▸ GIVEN TEXT:
Personal information
- Born: July 31, 1968 (age 57) Redlands, California, U.S.
- Height: 6 ft 2 in (1.88 m)
- Weight: 200 lb (91 kg; 14 st)
- Sporting nationality: United States

Career
- College: University of Southern California
- Turned professional: 1990
- Former tours: PGA Tour Nationwide Tour
- Professional wins: 2

Number of wins by tour
- Korn Ferry Tour: 2

= Dave Stockton Jr. =

American professional golfer (born 1968)

Dave Stockton Jr. (born July 31, 1968) is an American professional golfer who played on the PGA Tour and the Nationwide Tour.

== Early life ==
In 1968, Stockton Jr. was born in Redlands, California. Stockton's father, Dave Stockton, was a notable professional golfer. He won the PGA Championship in 1970 and 1976 and was also the United States Ryder Cup captain in 1991.

== Professional career ==
In 1993, Stockton joined the Nike Tour and won two events in his rookie year, the Nike Connecticut Open and the Nike Hawkeye Open. In the fall, Stockton graduated from 1993 PGA Tour Qualifying School.

Records of word and element locations:
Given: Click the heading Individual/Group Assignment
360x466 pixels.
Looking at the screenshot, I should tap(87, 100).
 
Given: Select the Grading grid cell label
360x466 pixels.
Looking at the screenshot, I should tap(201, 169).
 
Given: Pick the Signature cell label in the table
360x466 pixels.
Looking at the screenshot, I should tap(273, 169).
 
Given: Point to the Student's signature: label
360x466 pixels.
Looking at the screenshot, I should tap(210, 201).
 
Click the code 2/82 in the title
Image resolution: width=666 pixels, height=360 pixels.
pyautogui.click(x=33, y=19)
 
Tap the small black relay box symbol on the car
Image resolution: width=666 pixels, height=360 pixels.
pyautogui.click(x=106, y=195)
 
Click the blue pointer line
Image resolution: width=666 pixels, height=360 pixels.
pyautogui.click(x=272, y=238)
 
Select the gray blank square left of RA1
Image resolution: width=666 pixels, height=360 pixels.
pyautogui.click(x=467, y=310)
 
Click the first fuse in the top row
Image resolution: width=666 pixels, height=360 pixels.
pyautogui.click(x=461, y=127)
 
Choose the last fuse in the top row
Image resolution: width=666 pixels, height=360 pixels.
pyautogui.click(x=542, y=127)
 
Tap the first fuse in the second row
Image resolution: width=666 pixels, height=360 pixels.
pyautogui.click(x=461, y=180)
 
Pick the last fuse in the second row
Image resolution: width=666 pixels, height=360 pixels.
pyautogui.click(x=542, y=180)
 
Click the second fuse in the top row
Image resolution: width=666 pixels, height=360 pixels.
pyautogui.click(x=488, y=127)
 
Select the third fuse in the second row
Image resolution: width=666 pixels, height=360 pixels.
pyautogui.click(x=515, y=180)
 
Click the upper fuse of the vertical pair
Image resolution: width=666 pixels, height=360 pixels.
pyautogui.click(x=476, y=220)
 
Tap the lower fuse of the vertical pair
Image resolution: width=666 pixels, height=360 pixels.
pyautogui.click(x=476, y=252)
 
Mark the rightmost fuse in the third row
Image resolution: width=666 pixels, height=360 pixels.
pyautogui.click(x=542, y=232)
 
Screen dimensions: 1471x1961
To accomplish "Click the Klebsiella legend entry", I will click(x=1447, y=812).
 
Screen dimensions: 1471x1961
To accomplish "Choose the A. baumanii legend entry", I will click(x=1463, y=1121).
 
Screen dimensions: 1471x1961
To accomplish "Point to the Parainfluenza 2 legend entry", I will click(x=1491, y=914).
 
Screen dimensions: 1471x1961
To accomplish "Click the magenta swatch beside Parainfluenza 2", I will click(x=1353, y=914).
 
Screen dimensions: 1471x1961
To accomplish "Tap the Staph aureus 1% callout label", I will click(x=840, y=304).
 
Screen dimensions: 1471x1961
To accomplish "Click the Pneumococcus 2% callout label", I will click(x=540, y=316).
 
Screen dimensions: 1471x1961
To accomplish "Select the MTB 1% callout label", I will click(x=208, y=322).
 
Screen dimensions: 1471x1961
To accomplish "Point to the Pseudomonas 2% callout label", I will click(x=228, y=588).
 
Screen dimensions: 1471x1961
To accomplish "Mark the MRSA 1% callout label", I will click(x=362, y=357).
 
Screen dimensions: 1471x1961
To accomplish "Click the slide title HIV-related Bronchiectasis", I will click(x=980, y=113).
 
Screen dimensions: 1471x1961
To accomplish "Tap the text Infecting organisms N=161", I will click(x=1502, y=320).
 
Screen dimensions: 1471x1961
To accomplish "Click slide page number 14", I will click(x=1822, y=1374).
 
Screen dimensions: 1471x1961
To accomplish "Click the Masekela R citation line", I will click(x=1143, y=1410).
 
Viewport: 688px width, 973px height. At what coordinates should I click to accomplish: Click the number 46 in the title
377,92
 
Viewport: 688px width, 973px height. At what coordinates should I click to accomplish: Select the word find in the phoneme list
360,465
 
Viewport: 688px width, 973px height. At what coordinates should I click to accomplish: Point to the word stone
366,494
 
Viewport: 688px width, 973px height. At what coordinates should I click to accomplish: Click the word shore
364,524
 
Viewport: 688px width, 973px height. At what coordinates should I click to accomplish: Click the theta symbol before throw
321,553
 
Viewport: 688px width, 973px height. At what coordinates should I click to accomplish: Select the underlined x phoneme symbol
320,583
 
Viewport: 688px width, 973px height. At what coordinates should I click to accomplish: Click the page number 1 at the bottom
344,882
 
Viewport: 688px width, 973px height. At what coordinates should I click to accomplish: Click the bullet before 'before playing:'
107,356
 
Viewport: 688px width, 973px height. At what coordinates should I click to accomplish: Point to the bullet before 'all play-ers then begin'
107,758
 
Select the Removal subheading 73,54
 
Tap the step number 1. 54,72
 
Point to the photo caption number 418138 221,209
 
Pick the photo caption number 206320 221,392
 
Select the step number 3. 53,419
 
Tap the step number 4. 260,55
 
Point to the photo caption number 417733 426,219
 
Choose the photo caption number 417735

▸ TO DO:
• 1. Show each line of the records that contains the word "title".
• 2. Carry on the article about golfer Dave Stockton Jr. from the point where it stops.

▸ RESULTS FOR THE EXERCISE:
• 1.
Click the code 2/82 in the title
To accomplish "Click the slide title HIV-related Bronchiectasis", I will click(x=980, y=113).
Viewport: 688px width, 973px height. At what coordinates should I click to accomplish: Click the number 46 in the title

• 2.
In his rookie year on the PGA Tour, in 1994, he finished 96th on the money list while recording three top-10 finishes, including finishing in a tie for third twice. The following year he recorded his best finish on the PGA Tour when he finished in a tie for second at the Canon Greater Hartford Open. He finished 124th on the money list, just good enough to retain his card. In 1996, he finished 120th on the money list while recording two top-10 finishes. The following year, 1997, was his first down year on Tour, he finished 146th on the money list, only good enough to retain part-time status on Tour. In 1998, he finished 132nd on the money list but got his Tour card for the following year by going through qualifying school for the second time. In 1999, he struggled to finish in the top 125 again and earned his Tour card through qualifying school for the third time. He finished 140th on the money list in 2000, so he was only able to play part-time in 2001.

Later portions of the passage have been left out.